### Records to use

· · · ·

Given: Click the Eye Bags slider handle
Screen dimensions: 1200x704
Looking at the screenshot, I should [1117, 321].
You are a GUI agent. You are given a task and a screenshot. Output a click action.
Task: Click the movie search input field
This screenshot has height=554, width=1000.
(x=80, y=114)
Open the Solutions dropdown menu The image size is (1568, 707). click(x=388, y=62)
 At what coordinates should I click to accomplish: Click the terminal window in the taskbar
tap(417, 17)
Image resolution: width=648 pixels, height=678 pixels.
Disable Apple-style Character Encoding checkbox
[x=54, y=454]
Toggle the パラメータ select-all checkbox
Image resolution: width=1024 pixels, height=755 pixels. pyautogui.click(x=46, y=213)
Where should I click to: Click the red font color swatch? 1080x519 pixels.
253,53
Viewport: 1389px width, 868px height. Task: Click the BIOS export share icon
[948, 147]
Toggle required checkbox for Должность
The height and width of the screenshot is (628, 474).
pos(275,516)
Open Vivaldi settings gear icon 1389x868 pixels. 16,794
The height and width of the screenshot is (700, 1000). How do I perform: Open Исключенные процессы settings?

· · · ·

### What to do
Exactly the lines from the one with "Toggle required checkbox for Должность" through the end of the entries, both included, should be written out, and no others.

### Finished task
Toggle required checkbox for Должность
The height and width of the screenshot is (628, 474).
pos(275,516)
Open Vivaldi settings gear icon 1389x868 pixels. 16,794
The height and width of the screenshot is (700, 1000). How do I perform: Open Исключенные процессы settings?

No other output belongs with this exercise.